- [Written problem A] List the six Principles of Design named in the leaf manipulation post.
- [Written problem B] Extract the leaf manipulation post word for word from "Talented Kanawha GC" to "and Sanseviera leaves.".

>> start Extract provided

Wednesday, November 1, 2017

The Amazing Art of Leaf Manipulation

Talented Kanawha GC members Anne Silbernagel, assisted by Marion Jones, hosted a leaf manipulation workshop.   Both ladies are candidates in the Garden Club of America's (GCA) Flower Arranging Judging Program.

What is Leaf Manipulation?  The GCA Yellow Book definition is: "altering foliage by using one of the following techniques; folding, twisting, cutting, pleating, braiding, or wiring."

"These techniques should be used to strengthen the Principles and Elements of Design when composing your design.  the Principles of Design are Balance, Contrast, Dominance, Proportion, Rhythm, and Scale.  the elements of Design are color, Form, Light, Line, Pattern, Size, Space and Texture."

Anne brought Aspidistra, Horse Tail or Equisetum, Monstera, Flax and Sanseviera leaves. 

One of the reference books Anne used was Gail Emmon's Leaf Manipulation Manual.  Gail's book may be purchased through the website linked here. She first suggests conditioning your leaves by cutting the ends and submerging in buckets or the bath tub.  Then, feel the leaves once work starts so that they can be warmed up and molded by your hands.  Keep your items simple, clean and focused.  She lists her tools:  scissors, flower clippers, wire cutters, floral stapler & staples, scotch double-sided tape, straight wire in different gauges, floral tape, small cable ties, rulers, glue dots, utility knives and your hands!

Another reference she used is Bruno Duarte - the owner and creative director of Fresh Floral Creations in Toronto, Canada.  Both Anne and Marion attended the 2016 Newport Flower Show where he was the featured arranger.  At that show he focused on Texture and Movement.  The photos at the bottom of the pages are ones that Anne took at Newport.  Duarte is known for his innovative design techniques.  Be sure and check out his photo gallery design page - I'm inspired!

A third reference is Mary Ellen O'Brien, a GCA club member from the Lenox Garden Club.  On her website Flower Show Flowers, she offers links to Easy Fast Floral Designs, conditioning, styles, her blog and more. Sign up for her blog - it looks wonderful.  The techniques or "Effects" below are listed by Mary Ellen:

  • RIBBON: Using an Aspidistra leaf, gently fold the leaf lengthwise along the main rib.  Wish scissors or clippers cut through the rib in 3 places about 1" apart from each other.  The cuts should be about 1/4-3/8" deep.  After making the cuts, pull each section outward.  The sections can be turned and twisted for a great effect.  Take the cut end and wrap with tape or wire and place into a water source.

>> end Extract provided
>> start Dataset excerpts

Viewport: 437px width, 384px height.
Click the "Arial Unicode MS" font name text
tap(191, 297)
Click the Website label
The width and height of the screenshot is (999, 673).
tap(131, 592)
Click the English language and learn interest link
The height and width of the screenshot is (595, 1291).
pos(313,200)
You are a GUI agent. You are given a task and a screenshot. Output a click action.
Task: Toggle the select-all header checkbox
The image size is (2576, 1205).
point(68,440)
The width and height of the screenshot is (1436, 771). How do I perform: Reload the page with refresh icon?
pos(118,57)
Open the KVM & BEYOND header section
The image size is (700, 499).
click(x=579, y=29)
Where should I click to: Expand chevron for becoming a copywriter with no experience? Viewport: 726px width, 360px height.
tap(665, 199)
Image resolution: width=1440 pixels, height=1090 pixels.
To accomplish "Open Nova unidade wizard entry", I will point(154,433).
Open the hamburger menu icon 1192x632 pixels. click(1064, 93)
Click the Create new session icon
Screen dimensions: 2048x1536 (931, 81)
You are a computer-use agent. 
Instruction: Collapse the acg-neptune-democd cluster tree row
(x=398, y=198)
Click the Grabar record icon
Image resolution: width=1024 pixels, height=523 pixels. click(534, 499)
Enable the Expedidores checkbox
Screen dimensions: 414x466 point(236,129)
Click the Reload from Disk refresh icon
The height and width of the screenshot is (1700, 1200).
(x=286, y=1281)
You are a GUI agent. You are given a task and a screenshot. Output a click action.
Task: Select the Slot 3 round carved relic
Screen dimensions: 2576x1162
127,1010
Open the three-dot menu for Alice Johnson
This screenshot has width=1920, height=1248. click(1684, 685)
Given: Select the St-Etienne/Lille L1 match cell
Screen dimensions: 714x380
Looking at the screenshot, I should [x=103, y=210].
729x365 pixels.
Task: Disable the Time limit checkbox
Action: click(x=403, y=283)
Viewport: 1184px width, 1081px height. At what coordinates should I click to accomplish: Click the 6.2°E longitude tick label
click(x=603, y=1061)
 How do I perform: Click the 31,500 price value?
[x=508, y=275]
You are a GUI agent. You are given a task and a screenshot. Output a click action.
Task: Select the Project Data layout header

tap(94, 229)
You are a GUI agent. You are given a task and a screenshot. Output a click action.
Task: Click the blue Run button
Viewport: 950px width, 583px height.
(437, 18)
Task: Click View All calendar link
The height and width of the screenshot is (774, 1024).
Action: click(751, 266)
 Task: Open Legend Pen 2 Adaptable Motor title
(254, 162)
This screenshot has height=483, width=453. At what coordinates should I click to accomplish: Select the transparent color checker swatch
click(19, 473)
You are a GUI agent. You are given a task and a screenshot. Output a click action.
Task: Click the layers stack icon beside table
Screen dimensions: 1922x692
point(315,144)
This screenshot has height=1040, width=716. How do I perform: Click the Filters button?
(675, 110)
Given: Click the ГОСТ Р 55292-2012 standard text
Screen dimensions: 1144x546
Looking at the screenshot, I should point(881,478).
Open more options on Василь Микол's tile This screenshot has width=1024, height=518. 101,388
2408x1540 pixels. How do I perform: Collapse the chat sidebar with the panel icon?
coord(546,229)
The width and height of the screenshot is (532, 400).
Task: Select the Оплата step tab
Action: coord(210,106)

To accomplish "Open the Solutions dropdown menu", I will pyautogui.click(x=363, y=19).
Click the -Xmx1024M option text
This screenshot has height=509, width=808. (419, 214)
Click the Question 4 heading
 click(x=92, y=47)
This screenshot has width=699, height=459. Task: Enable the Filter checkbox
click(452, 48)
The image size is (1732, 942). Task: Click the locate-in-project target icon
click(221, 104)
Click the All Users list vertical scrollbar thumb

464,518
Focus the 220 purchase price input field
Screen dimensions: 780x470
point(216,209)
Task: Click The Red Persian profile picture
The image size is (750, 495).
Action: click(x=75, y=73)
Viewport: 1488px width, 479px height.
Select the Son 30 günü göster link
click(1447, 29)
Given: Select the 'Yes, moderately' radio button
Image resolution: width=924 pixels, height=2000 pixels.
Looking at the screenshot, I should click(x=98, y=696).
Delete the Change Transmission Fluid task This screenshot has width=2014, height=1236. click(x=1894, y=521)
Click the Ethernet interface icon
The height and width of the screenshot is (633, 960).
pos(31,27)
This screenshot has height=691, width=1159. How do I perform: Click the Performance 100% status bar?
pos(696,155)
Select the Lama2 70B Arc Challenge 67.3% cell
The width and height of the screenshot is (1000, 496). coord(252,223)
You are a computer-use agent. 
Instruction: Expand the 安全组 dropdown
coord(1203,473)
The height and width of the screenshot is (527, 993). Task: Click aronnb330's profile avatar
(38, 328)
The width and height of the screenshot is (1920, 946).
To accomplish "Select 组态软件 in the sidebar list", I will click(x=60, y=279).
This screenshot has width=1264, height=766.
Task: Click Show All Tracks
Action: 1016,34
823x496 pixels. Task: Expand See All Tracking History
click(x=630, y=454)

>> end Dataset excerpts

- [Task response A] Balance, Contrast, Dominance, Proportion, Rhythm, Scale

- [Task response B]
Talented Kanawha GC members Anne Silbernagel, assisted by Marion Jones, hosted a leaf manipulation workshop.   Both ladies are candidates in the Garden Club of America's (GCA) Flower Arranging Judging Program.

What is Leaf Manipulation?  The GCA Yellow Book definition is: "altering foliage by using one of the following techniques; folding, twisting, cutting, pleating, braiding, or wiring."

"These techniques should be used to strengthen the Principles and Elements of Design when composing your design.  the Principles of Design are Balance, Contrast, Dominance, Proportion, Rhythm, and Scale.  the elements of Design are color, Form, Light, Line, Pattern, Size, Space and Texture."

Anne brought Aspidistra, Horse Tail or Equisetum, Monstera, Flax and Sanseviera leaves.